Sunday, November 02, 2008

HurdAudio Rotation: Foxholes in the Field, Suites in the Stream

Elliott Sharp/Tectonics: Field & Stream. 1998. Knitting Factory Records: KFR-227.

Elliott Sharp: doubleneck guitarbass, bits and bytes, drum programs, tenor saxophone
Zeena Parkins: sampler, little green drone guitar (guest on two tracks)
Frank Rothkamm: drums 'n bass (guest on one track)

These forays into the "electronica" genre - these Tectonics releases - are like old friends to these ears. Elliott Sharp bends the sonic materials of drum 'n bass music with an ear toward subversive turns and gaping holes in the sonic texture to keep the whole thing from settling too deep into a mindless groove. If anything, these are mind-full grooves with light - and severely welcome - doses of noise from his guitar.

Ornette Coleman: The Empty Foxhole. 1966 (re-released in 1994). Blue Note Records: CDP 7243 8 28982 2 1.

Ornette Coleman: alto saxophone, trumpet, violin
Charles Haden: bass
Denardo Coleman: drums

Back in music school it was fashionable to be a back-handed fan of Ornette Coleman. Pouring praise upon his earliest releases with Don Cherry, Billy Higgins and Charlie Haden while expressing skepticism about everything he has recorded since that time (a time that is quickly receding to half a century into the past). The Empty Foxhole may have played a role in the often repeated need for simultaneous embrace and rejection. Much has been made - and continues to be made - of recording his then 10-year-old son on drums with the harmolodic heavy weights of Coleman and Haden filling out the rest of the trio. Perhaps this flaunts the child-like playfulness of free improvisation too literally for some. And while this doesn't have the same explosive "it" factor of those great quartet recordings. There is plenty of "it" to be found whenever Ornette Coleman picks up a horn (or a trumpet, or a violin).

Lou Harrison: por Gitaro: Suites for Tuned Guitars. 2008. Mode Records: 195.
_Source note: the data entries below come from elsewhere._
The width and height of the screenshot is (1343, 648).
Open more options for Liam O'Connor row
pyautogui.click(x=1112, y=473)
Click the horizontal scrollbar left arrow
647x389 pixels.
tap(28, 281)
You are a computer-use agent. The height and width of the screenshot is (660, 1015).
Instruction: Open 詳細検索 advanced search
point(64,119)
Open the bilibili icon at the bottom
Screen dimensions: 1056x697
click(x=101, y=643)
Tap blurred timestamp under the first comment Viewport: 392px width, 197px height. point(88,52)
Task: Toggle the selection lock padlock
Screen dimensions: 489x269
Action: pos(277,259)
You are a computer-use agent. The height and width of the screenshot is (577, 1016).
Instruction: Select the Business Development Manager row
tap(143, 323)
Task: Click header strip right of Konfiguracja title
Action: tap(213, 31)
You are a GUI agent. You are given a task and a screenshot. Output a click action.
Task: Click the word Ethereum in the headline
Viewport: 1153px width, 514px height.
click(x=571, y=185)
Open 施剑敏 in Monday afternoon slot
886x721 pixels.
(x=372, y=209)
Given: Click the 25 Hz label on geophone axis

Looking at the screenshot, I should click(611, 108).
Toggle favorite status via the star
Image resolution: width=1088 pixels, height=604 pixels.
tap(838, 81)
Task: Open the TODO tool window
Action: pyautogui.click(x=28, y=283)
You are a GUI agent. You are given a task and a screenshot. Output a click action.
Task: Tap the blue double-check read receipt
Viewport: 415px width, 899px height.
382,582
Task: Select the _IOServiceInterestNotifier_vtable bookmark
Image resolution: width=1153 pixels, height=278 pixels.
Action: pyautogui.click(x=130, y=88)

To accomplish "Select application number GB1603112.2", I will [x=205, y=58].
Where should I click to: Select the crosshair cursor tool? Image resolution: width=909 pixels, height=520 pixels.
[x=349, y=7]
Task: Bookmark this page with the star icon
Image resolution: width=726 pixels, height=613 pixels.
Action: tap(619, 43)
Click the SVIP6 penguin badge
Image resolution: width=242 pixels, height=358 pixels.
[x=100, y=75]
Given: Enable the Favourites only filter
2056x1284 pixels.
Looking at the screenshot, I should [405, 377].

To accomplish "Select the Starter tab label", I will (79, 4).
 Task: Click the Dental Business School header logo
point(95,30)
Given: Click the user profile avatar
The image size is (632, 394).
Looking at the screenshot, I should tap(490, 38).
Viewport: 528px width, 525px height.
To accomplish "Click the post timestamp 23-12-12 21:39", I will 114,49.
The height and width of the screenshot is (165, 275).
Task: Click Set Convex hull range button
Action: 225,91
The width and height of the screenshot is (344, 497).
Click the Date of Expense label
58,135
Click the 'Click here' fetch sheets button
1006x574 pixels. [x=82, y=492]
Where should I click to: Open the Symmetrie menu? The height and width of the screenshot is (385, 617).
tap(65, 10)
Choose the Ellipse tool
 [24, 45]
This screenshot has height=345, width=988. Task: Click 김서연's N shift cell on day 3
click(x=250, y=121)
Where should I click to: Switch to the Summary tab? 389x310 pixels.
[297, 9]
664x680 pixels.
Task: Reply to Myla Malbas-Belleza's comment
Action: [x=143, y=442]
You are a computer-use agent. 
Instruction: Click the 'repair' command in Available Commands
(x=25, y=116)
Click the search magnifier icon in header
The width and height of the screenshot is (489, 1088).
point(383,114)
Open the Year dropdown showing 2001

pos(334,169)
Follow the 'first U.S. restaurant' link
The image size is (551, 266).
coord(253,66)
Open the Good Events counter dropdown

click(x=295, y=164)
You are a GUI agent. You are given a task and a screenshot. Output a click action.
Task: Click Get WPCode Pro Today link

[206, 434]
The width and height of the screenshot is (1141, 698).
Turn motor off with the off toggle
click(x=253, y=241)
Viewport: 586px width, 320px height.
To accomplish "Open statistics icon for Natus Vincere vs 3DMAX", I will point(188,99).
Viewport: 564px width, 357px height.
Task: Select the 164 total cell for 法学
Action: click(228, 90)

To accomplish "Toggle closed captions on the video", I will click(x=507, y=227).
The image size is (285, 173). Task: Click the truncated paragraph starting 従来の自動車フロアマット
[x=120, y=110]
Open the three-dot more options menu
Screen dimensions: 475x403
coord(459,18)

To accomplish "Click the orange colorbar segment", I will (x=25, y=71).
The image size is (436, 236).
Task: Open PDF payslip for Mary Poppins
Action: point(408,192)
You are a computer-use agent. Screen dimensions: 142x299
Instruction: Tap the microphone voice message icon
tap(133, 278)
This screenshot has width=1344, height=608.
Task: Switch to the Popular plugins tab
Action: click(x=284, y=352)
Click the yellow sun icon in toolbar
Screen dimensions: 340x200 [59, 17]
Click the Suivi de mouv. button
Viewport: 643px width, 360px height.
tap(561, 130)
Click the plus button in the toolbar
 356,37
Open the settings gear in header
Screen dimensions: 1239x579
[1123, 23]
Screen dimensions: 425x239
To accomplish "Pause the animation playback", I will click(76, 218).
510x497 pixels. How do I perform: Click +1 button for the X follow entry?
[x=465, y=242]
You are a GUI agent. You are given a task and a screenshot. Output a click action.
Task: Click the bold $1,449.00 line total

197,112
John Schneider: guitars, National Steel guitar
with Just Strings -
T.J.Troy, Gene Sterling, Erin Barnes: percussion
also featuring the HMC American Gamelan on one track - Bill Alves: director
Caitlin Andrade, Jane Chen, Vicki Chen, Greg Jackson, Anna Lei, Julie Simon, Victoria Wu, Darryl Young: gamelan

Everything about this recording just drips with the sense that this was how Lou Harrison heard this music. The care taken with the all important just intonation, the clean recording that balances acoustic guitar both as soloist and with percussion along with the attention to the details and nuance of this body of music transports the ears to someplace other worldly and overwhelmingly beautiful. There is also a rare blend of the serious, the serene and the whimsical in this music. "Tandy's Tango" from Suite No. 1 draws upon a tangible sense of dance while In Honor of the Divine Mr. Handel incorporates a gamelan for a Pacific Rim inspired tribute to the Baroque master.